2. Test the function on your practice batch
3. Apply the function to the encoded emotions dataset using `.map` with the following settings:
    - `batched=True`
    - `batch_size=1000`
    - `fn_kwargs={"model": model}`

**Note**: Step 3 will take a while, let it run while I show the solution and discuss the next steps. If you want, you can use `num_proc=...` to run this step on more than one core. If so, you should set it to the number of physical cores in your computer. 

In [None]:
def extract_states(batch, model):
    pass

In [None]:
def extract_states(batch, model):  # noqa: F811
    input_ids = torch.tensor(batch["input_ids"])
    attention_mask = torch.tensor(batch["attention_mask"])

    with torch.no_grad():
        output = model(input_ids, attention_mask)
        lhs = output.last_hidden_state.cpu().numpy()

    valid = np.array(batch["attention_mask"]).astype(bool)

    batch_size, n_tokens, hidden_dim = lhs.shape
    valid = valid.reshape(batch_size, n_tokens, 1).repeat(hidden_dim, axis=-1)

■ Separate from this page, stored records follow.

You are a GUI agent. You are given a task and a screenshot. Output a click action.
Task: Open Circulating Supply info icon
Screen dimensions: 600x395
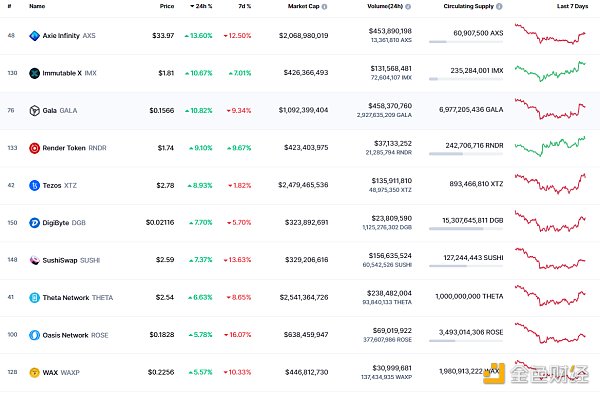pyautogui.click(x=499, y=7)
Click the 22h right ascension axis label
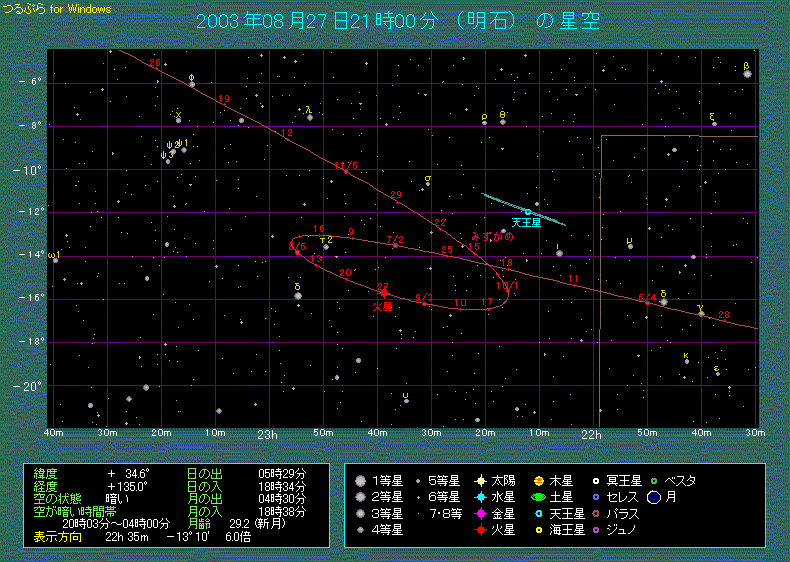 coord(592,435)
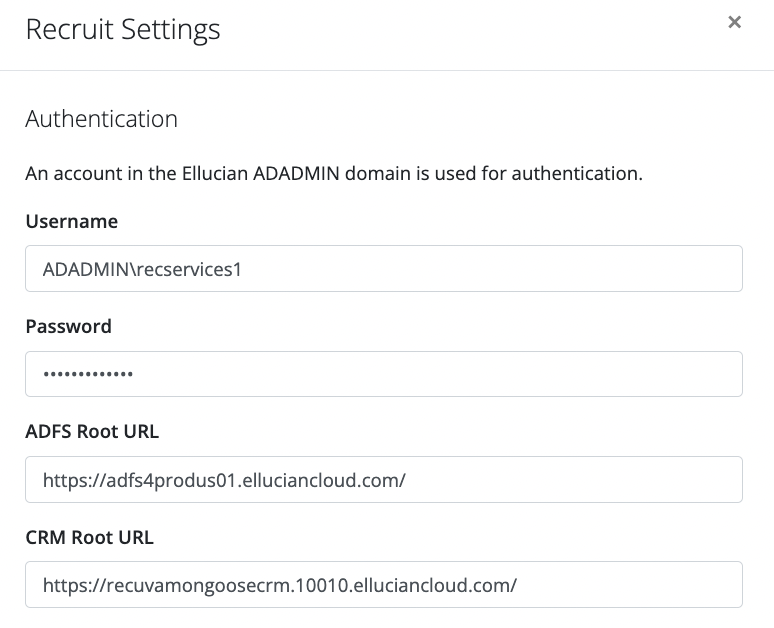Click the "Authentication" section heading
This screenshot has width=774, height=628.
pyautogui.click(x=101, y=119)
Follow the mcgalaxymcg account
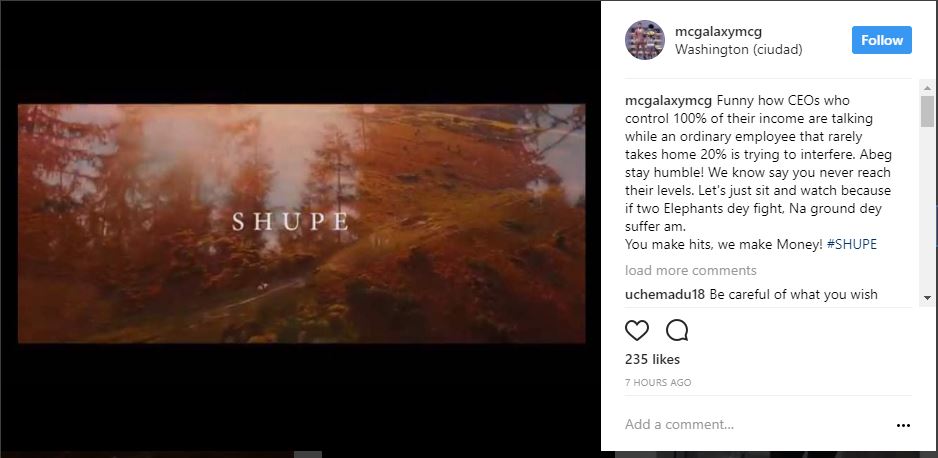 tap(882, 40)
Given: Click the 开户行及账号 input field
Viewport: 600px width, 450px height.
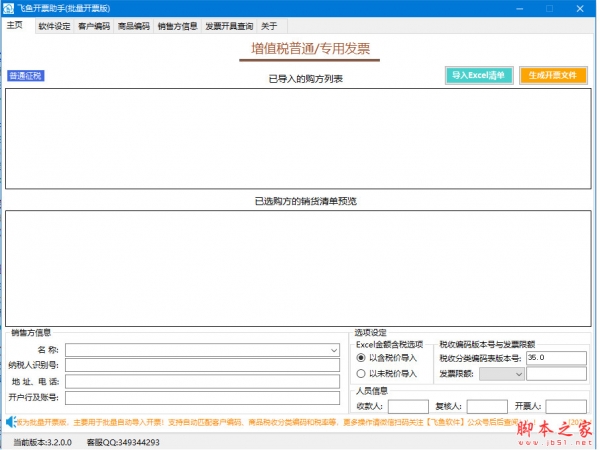Looking at the screenshot, I should tap(203, 398).
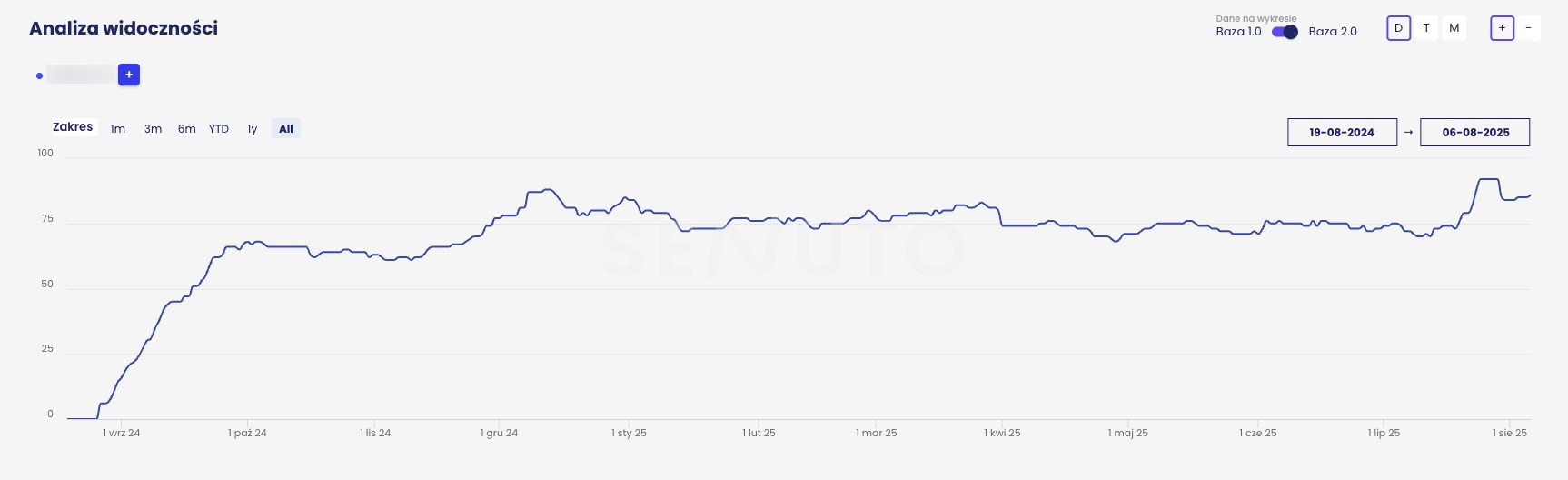Select daily granularity D button
This screenshot has width=1568, height=480.
1398,28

    masked_mean = np.ma.array(lhs, mask=~valid).mean(axis=1).data

    batch["hidden_state"] = masked_mean
    return batch

In [None]:
extract_states(batch, model)

In [None]:
last_states = emotions_encoded.map(
    extract_states,
    batched=True,
    batch_size=1000,
    fn_kwargs={"model": model},
)

## Task 5: Use the last hidden states in sklearn

1. Extract the arrays `X_train`, `X_test`, `y_train` and `y_test`
2. Run a logistic regression using sklearn (at default values)
3. Calculate the accuracy score

In [None]:
X_train = np.array(last_states["train"]["hidden_state"])
X_test = np.array(last_states["test"]["hidden_state"])
y_train = np.array(last_states["train"]["label"])
y_test = np.array(last_states["test"]["label"])

In [None]:
from sklearn.linear_model import LogisticRegression

logit = LogisticRegression()
logit.fit(X_train, y_train)
logit.score(X_test, y_test)